Early post-transplant conversion from tacrolimus to belatacept in kidney transplant patients Authors: Mikayla Morrow, Kwame Asare, Victoria Burnette, Nicole Melby
1)Background Ascension Saint Thomas Hospital West (ASTHW) began using belatacept, a selective T-cell co-stimulation blocker, in kidney transplant recipients more frequently in the fall of 2023. It is used if the patient has slow or delayed graft function post-transplant or experiences intolerance to or toxicity from calcineurin inhibitors. This was the first study at ASTHW evaluating outcomes of belatacept in this patient population. Previous studies that have compared calcineurin inhibitors, such as tacrolimus, to belatacept have found similar patient and graft survival between the groups, and found that belatacept recipients had superior renal function but experienced higher rejection. The purpose of this study was to assess the effect that early conversion from tacrolimus to belatacept post-kidney transplant has on patient renal function. 2)Methods This retrospective chart review included adult kidney transplant recipients transplanted at ASTHW between April 1, 2023 and April 31, 2025, who received either tacrolimus or belatacept within the first six months post-transplant. Data collected included demographics, transplant characteristics, induction therapy, immunosuppressive regimens, renal function, biopsy-proven acute rejection, incidence of delayed or slow graft function, incidence of infection , hospital length of stay after transplant, readmissions, and cost of therapy. Outcomes were analyzed using descriptive statistics; continuous variables with unpaired t-test and categorical variables with Chi-square or Fisher’s exact tests (alpha < 0.05).

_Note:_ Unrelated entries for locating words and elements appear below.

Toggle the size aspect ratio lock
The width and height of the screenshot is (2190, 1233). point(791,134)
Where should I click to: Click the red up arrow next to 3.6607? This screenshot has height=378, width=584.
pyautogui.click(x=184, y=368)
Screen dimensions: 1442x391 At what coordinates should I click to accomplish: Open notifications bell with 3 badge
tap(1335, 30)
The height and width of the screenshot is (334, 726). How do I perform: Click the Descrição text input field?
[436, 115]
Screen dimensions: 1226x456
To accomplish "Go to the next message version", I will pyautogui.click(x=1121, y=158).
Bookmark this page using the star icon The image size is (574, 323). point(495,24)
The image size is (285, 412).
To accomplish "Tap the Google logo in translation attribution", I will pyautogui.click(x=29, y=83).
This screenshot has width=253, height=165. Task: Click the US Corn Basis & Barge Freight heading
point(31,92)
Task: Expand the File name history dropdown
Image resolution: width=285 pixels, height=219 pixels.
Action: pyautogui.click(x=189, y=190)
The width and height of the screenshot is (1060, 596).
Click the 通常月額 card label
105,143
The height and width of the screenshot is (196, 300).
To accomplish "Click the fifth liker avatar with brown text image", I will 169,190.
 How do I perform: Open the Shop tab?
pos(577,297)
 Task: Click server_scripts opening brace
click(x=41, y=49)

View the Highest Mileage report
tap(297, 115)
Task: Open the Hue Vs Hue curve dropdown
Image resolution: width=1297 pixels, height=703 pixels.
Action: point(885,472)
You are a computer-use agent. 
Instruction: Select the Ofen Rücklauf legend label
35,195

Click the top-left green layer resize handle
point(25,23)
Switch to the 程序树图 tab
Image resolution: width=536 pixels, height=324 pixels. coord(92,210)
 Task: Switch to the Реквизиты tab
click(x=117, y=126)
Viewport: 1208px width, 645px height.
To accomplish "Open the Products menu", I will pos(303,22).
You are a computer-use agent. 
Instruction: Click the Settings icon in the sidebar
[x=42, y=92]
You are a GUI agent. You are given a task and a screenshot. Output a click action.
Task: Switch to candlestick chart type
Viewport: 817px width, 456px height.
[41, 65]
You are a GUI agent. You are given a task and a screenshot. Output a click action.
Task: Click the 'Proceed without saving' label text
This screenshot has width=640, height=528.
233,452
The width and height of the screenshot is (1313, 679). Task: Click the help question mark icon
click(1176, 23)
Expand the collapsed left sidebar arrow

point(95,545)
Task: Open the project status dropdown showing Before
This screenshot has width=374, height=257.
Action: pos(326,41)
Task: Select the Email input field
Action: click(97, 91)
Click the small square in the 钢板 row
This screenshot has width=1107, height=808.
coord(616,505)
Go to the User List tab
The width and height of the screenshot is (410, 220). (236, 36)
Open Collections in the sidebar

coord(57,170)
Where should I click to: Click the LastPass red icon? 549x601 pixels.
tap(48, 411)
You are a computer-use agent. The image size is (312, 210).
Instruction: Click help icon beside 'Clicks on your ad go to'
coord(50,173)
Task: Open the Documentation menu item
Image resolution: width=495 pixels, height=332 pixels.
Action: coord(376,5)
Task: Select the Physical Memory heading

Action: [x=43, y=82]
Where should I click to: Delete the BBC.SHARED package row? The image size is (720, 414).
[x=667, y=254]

3)Results Overall, 361 patients were screened and 285 were excluded for incomplete documentation. Of the 76 patients included, 19 were in the belatacept group and 57 in the tacrolimus group. There was a statistically significant difference in age between groups, with the belatacept group having an older median age (p = 0.045). The majority of patients were male and the study was split evenly between Caucasian and African American races. The majority of patients in both groups had slow graft function. Serum creatinine and estimated glomerular filtration rate were statistically significantly better in the tacrolimus-only group at 1, 3, and 6 months post-transplant (p = <0.00001). Survival of the patient and their graft, incidence of infection, and length of stay were not statistically different between groups. Biopsy proven acute rejection was statistically significantly higher in the belatacept group (p = 0.036). There was a statistically significant difference in the readmission rate between the groups, with the belatacept group having more readmissions (p = 0.0051). 4)Conclusions In this study of kidney transplant recipients receiving either tacrolimus, de novo belatacept, or who underwent early conversion from tacrolimus to belatacept, we observed a significant difference in renal allograft function in favor of tacrolimus use. Further studies are necessary to assess short- and long-term clinical outcomes of utilizing belatacept in place of tacrolimus in patients with slow or delayed graft function.